- _O que fazer_
Transcreva literalmente o trecho da entrevista abaixo que vai de "Como lhe disse, sempre" até "Ela vai reagir.".
--- Texto extraído ---
Como funciona seu trabalho na promotoria?

Sou responsável pela parte criminal, recebo boletins de ocorrência das delegacias, peço medidas protetivas de urgência (afastamento do agressor do lar, proibição de contato, proibição de frequentar determinados lugares, restrição do uso de armas etc), faço pedidos de prisão, ofereço as denúncias, dou início ao processo criminal, acompanho as audiências e peço a condenação do réu se estiver convicta. Atuo, ainda, nos plenários do júri de crimes de feminicídio (homicídios tentados ou consumados contra a mulher). Também escuto as vítimas na promotoria com a ajuda de uma equipe multidisciplinar para verificar que tipo de assistência, além da processual, elas precisam, como recolocação no mercado de trabalho, estudo, atendimento na área de saúde física ou mental, creche ou escola para os filhos.

Como surgiu o Justiça de Saia?

Sempre gostei de moda, esporte, blog, site, mídias sociais. Penso que, hoje em dia, todo mundo divulga o que faz, busca informação e inspiração. Minha ideia inicial era fazer um blog sobre direitos da mulher, mas ninguém gostou da proposta, falaram que era um assunto pesado. Então, criei um blog de moda para trabalho a fim de incentivar as mulheres a trabalharem. Com o tempo, vi que não era mostrando a roupa que eu usava que as incentivaria a trabalhar, mas o trabalho que desenvolvo e o que consigo transformar ao meu redor por meio dele. Chegou uma hora em que tinha tantos projetos, eventos, fotos e matérias publicadas que precisei criar um site para reunir essas informações. O Justiça de Saia é um site para mostrar quem sou e o trabalho que faço. Se servir de inspiração e de meio de empoderamento de mulheres, melhor ainda.

A senhora também é idealizadora do projeto Movimento pela Mulher. Como teve essa ideia? Como ele funciona?

Como lhe disse, sempre amei esportes e a corrida me seduziu há uns dez anos. A liberdade, o poder e a felicidade que sinto quando corro são sentimentos muito parecidos com o que busco para as mulheres. A corrida me deixa física e mentalmente forte. O número de mulheres nessa atividade vem crescendo assustadoramente e então pensei: “Por que não unir as duas coisas e ainda arrecadar fundos para investimentos em projetos que trabalham com enfrentamento da violência contra a mulher?”. A corrida aumenta a autoestima; a mulher com autoestima é empoderada e a mulher empoderada dificilmente vai se deixar levar pela violência. Ela vai reagir.

Quais são seus outros projetos?

Trabalho com projetos de prevenção à violência capacitando jovens por meio de palestras, explicando o que é gênero, violência contra a mulher, Lei Maria da Penha. É interessante porque muitos sofrem ou presenciam violência em casa ou estão em relacionamentos agressivos e se identificam. É como se fosse um start para reagirem e entenderem que nenhuma mulher merece violência e quais são os caminhos que ela têm para virar o jogo. Trabalho também com homens. Uma reflexão sobre a cultura machista, os direitos da mulher e os atos de violência que cometeram faz com que eles enxerguem que estão errando, que estão machucando mulheres e, via de regra, cometendo crimes. É muito bom esse projeto porque os homens realmente se enxergam em diversas situações e repensam o modo de ser.
--- Trechos de dados ---
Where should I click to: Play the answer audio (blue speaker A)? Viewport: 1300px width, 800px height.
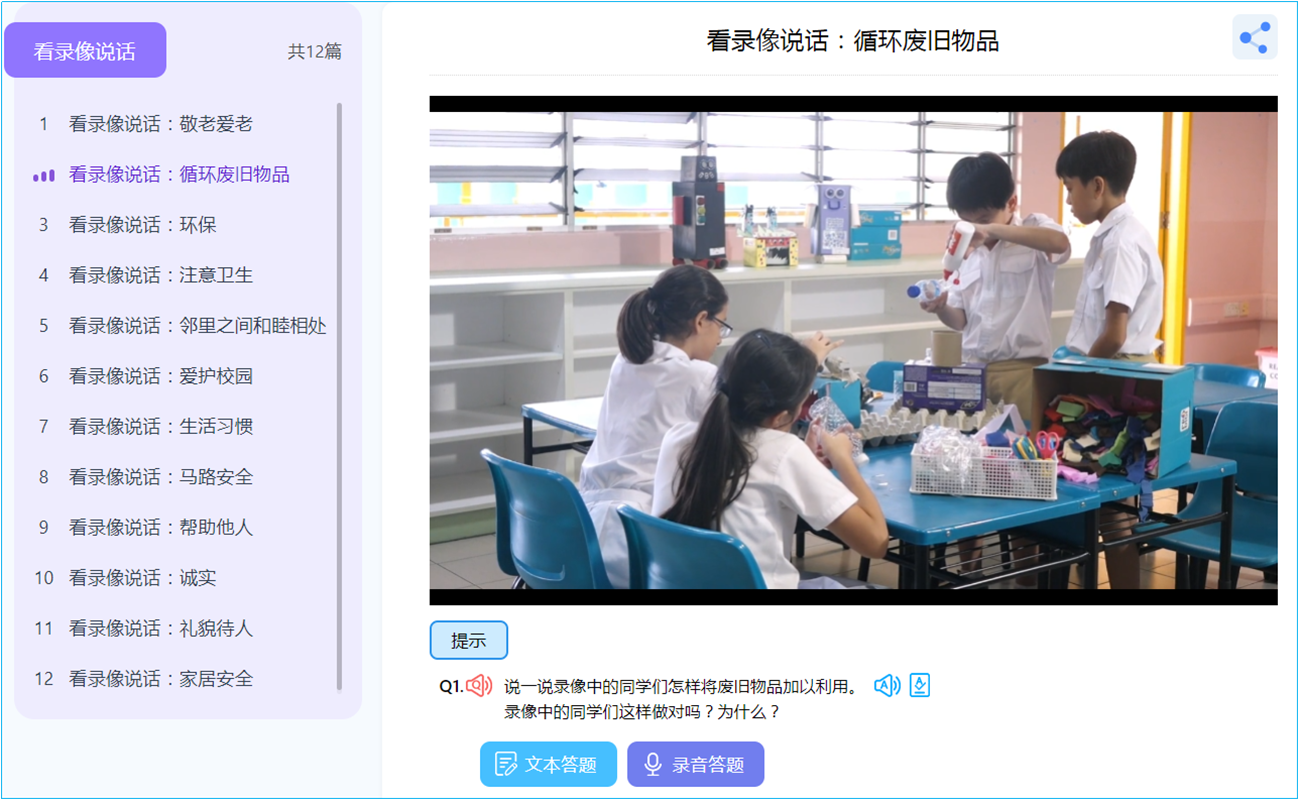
---
--- Trechos de dados ---
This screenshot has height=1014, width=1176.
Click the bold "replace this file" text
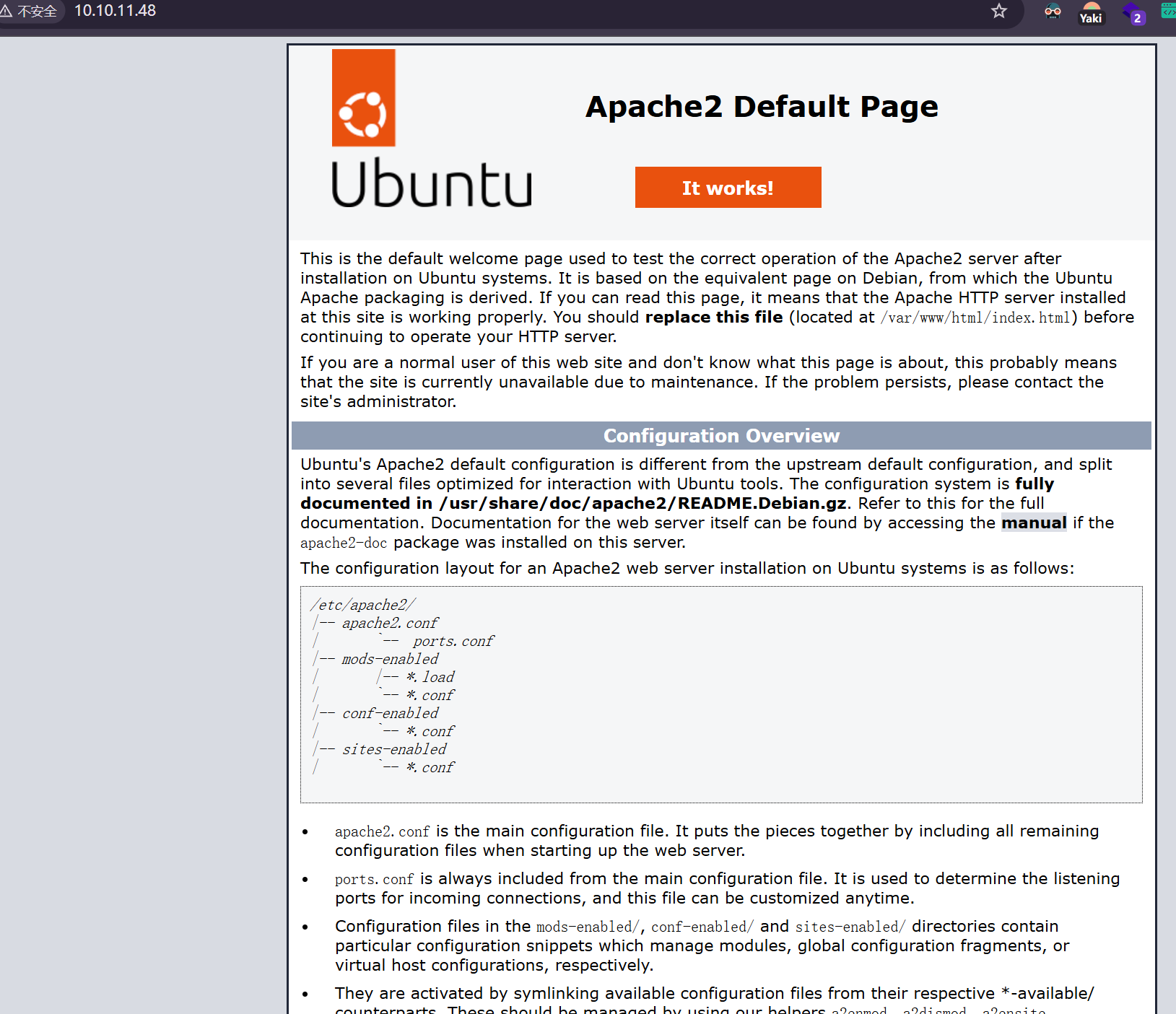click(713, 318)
---
--- Trechos de dados ---
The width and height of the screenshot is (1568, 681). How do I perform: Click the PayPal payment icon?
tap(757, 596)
---
- _Resposta_
Como lhe disse, sempre amei esportes e a corrida me seduziu há uns dez anos. A liberdade, o poder e a felicidade que sinto quando corro são sentimentos muito parecidos com o que busco para as mulheres. A corrida me deixa física e mentalmente forte. O número de mulheres nessa atividade vem crescendo assustadoramente e então pensei: “Por que não unir as duas coisas e ainda arrecadar fundos para investimentos em projetos que trabalham com enfrentamento da violência contra a mulher?”. A corrida aumenta a autoestima; a mulher com autoestima é empoderada e a mulher empoderada dificilmente vai se deixar levar pela violência. Ela vai reagir.